# Greenmount Hotel, Burntisland Nov08



## escortmad79 (Nov 23, 2008)

I stumbled across this one completely by accident whilst searching Multimaps! I was searching for a future explore location when I spotted what looked like a huge derelict site on the map so decided to go & check it out!

When I arrived I discovered that it was the remains of a large hote!!l 
I didn't venture in though due to the close proximity of a bungalow on the site & not sure whether anyone was in & when walking around the perimeter wall I'm sure I saw a fooking huge dog bounding across the site in the direction of the mobile home!!






Closeness of the bungalow:








Here is the mobile home on site (Perhaps this was where the lower class of guest stayed! 




Not sure how long it's been derelict but judging by the size of trees growing within the shell, it's been a fair while!




Even the outside wall is ornate:


----------



## Seahorse (Nov 23, 2008)

You have been busy recently.

I quite fancy a visit to this too.


----------



## foz101 (Nov 23, 2008)

There are a few interesting things in Burntisland.....


----------



## Foxylady (Nov 23, 2008)

That looks really interesting.
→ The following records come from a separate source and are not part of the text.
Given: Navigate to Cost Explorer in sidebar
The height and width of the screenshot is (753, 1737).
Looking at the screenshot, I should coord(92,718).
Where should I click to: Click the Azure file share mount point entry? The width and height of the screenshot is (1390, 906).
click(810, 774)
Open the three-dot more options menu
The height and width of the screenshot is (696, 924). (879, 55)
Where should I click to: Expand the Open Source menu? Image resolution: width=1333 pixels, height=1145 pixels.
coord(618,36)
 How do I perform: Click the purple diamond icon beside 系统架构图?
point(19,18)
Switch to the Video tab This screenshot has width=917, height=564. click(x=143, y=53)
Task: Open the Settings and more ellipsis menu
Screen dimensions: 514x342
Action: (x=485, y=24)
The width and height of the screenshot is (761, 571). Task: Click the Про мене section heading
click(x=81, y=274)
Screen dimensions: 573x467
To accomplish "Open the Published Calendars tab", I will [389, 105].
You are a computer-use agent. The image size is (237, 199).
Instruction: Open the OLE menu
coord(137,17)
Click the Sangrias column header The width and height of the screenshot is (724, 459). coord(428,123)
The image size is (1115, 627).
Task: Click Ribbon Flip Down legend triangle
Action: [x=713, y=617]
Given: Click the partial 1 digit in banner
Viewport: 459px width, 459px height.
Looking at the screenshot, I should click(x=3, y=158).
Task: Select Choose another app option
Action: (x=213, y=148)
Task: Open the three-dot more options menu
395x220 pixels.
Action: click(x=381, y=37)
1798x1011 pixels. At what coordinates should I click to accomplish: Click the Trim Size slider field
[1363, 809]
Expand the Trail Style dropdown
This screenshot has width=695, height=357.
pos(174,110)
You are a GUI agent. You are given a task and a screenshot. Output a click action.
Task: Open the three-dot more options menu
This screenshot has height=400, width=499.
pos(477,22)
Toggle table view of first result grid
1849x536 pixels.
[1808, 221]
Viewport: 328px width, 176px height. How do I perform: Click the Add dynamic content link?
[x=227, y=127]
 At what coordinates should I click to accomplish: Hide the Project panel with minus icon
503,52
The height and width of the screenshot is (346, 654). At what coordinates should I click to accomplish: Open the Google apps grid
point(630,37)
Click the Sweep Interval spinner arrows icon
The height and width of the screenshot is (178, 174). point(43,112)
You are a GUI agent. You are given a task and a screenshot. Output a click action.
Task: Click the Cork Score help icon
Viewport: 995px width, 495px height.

Be great to see some more pics, especially closer-up, if you plan on going back.
Nice find.


----------



## escortmad79 (Nov 23, 2008)

Seahorse said:


> You have been busy recently.
> 
> I quite fancy a visit to this too.



Perks of not having a job 

Wouldn't mind a closer look but with the bungalow being on the site, you need to time it just right


----------



## escortmad79 (Nov 23, 2008)

foz101 said:


> There are a few interesting things in Burntisland.....


Found a few other things around Burntisland


----------



## spacepunk (Nov 24, 2008)

Swingball in the garden!


----------